▶ **TASK TO COMPLETE**
Put the material starting with the line containing "Where should I click to: Click the Releases" and going on through the line containing "will pyautogui.click(x=68, y=607)." into a two-column CSV with the header row instruction,response, one row per entry. Wrap each field in double quotes and replace any line breaks inside a field with spaces.

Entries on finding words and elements
━━━━━━━━
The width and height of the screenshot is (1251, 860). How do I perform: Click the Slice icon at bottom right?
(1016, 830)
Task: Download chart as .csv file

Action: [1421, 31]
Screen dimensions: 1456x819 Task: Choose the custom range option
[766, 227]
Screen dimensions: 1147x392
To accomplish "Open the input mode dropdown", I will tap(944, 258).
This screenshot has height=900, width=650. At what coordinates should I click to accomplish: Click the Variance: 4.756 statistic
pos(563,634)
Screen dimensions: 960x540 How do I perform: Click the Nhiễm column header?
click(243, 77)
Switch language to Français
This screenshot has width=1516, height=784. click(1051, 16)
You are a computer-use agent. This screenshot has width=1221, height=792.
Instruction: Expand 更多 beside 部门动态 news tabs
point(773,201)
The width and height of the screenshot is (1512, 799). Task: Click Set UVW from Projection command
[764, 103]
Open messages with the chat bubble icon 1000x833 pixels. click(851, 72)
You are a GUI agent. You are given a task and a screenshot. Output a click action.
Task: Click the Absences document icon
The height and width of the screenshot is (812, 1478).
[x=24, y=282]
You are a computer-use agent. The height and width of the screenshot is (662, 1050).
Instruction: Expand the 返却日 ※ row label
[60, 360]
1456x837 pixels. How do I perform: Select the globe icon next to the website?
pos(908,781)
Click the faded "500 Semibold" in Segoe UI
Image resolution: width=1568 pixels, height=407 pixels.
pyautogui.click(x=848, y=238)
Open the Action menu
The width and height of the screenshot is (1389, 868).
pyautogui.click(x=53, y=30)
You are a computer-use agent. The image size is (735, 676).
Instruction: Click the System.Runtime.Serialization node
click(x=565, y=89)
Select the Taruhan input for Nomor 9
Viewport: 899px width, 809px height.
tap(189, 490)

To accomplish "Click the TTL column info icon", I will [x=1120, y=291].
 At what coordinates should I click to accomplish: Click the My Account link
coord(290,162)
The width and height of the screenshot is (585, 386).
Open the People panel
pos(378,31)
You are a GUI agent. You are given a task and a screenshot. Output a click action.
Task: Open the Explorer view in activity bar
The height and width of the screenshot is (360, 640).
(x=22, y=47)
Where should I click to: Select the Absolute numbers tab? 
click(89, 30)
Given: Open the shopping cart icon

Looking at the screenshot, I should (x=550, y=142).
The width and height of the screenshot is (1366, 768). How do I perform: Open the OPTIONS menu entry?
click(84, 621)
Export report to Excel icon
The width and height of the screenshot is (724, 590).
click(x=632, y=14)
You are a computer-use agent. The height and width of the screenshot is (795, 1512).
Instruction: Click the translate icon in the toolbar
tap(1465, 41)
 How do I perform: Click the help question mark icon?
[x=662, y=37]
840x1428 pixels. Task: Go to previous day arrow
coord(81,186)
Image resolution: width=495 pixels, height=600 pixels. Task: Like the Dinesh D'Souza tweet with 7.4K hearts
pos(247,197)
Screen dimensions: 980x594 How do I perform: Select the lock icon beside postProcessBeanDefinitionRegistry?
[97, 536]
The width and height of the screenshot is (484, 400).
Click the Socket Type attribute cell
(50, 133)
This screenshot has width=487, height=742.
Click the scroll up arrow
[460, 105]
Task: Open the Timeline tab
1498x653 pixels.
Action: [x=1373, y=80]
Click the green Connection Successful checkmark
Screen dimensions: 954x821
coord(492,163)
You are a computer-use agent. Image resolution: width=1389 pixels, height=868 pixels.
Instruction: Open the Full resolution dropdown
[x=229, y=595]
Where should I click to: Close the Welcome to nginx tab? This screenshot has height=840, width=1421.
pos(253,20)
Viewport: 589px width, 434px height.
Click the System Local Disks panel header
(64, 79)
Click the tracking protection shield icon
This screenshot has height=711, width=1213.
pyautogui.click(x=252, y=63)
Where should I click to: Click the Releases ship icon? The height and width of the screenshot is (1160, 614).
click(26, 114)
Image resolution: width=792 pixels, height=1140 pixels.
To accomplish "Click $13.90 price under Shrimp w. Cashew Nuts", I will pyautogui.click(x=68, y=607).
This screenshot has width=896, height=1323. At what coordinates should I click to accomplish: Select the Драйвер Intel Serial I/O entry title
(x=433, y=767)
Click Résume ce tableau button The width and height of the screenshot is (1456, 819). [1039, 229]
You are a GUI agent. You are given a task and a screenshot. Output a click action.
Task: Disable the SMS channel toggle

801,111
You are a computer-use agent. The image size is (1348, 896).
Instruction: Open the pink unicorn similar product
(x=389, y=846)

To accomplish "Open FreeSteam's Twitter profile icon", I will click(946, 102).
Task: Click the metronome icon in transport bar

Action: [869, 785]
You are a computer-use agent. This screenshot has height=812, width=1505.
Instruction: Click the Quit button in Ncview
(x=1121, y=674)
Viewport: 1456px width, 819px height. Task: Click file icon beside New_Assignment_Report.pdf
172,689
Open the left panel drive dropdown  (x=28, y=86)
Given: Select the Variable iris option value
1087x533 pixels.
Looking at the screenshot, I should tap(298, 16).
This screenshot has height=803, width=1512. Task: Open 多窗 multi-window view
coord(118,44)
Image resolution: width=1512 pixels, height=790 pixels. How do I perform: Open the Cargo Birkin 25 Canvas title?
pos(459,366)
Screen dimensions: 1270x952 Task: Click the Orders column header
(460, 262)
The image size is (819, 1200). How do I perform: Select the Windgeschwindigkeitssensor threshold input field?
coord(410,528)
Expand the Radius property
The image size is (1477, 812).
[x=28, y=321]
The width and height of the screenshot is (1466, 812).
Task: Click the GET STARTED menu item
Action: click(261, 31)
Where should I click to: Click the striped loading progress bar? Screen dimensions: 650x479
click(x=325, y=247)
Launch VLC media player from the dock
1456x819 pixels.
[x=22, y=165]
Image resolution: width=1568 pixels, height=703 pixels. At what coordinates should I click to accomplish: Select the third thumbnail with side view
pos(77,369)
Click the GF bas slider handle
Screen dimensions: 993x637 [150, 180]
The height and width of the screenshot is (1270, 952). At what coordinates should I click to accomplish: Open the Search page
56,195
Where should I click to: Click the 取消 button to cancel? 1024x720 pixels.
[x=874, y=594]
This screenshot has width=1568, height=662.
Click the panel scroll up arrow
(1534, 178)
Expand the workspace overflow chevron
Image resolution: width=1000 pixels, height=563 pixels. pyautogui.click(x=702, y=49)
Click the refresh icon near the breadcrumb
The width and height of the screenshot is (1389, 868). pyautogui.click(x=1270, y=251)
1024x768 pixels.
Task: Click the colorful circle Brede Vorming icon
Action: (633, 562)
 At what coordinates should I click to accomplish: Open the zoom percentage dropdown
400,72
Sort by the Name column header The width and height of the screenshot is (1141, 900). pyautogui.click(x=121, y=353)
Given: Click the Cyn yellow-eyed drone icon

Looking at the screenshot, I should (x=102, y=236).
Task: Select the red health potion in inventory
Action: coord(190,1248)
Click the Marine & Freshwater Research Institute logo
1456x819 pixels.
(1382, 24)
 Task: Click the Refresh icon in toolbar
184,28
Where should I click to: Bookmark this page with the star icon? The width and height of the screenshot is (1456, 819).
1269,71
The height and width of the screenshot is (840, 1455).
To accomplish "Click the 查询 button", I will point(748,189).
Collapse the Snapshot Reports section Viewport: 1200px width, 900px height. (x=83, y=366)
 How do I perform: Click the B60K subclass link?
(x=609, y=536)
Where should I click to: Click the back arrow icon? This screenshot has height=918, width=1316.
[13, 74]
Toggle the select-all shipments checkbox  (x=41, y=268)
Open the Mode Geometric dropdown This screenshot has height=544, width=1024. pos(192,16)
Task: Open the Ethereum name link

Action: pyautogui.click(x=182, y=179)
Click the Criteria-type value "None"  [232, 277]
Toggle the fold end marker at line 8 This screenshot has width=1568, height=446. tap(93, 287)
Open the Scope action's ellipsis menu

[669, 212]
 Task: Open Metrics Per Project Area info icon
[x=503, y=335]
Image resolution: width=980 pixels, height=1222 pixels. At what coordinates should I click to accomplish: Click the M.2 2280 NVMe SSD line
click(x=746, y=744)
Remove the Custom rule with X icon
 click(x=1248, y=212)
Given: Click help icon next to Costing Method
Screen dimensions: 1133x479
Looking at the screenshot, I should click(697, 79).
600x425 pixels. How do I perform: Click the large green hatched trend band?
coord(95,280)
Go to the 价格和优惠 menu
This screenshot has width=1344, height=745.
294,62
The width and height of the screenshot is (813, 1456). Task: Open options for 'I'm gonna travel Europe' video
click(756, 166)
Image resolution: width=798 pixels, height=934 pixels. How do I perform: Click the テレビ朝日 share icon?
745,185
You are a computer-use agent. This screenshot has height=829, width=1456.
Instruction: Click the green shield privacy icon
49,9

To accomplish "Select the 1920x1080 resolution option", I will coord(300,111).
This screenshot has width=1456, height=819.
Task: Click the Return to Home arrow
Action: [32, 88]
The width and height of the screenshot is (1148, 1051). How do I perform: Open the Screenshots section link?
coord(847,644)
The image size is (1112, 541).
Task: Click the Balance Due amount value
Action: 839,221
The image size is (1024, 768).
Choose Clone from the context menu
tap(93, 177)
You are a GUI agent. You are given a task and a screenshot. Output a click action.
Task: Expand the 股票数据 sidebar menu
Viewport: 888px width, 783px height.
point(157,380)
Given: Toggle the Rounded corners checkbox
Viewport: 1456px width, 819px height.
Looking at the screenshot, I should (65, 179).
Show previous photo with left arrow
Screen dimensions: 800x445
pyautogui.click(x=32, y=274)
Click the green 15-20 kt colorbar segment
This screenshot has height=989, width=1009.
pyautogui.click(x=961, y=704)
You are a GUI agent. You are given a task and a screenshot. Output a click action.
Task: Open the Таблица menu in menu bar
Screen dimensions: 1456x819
━━━━━━━━
▶ **CORRECT OUTPUT**
instruction,response
"Where should I click to: Click the Releases ship icon? The height and width of the screenshot is (1160, 614).","click(26, 114)"
"Image resolution: width=792 pixels, height=1140 pixels. To accomplish ""Click $13.90 price under Shrimp w. Cashew Nuts"",","I will pyautogui.click(x=68, y=607)."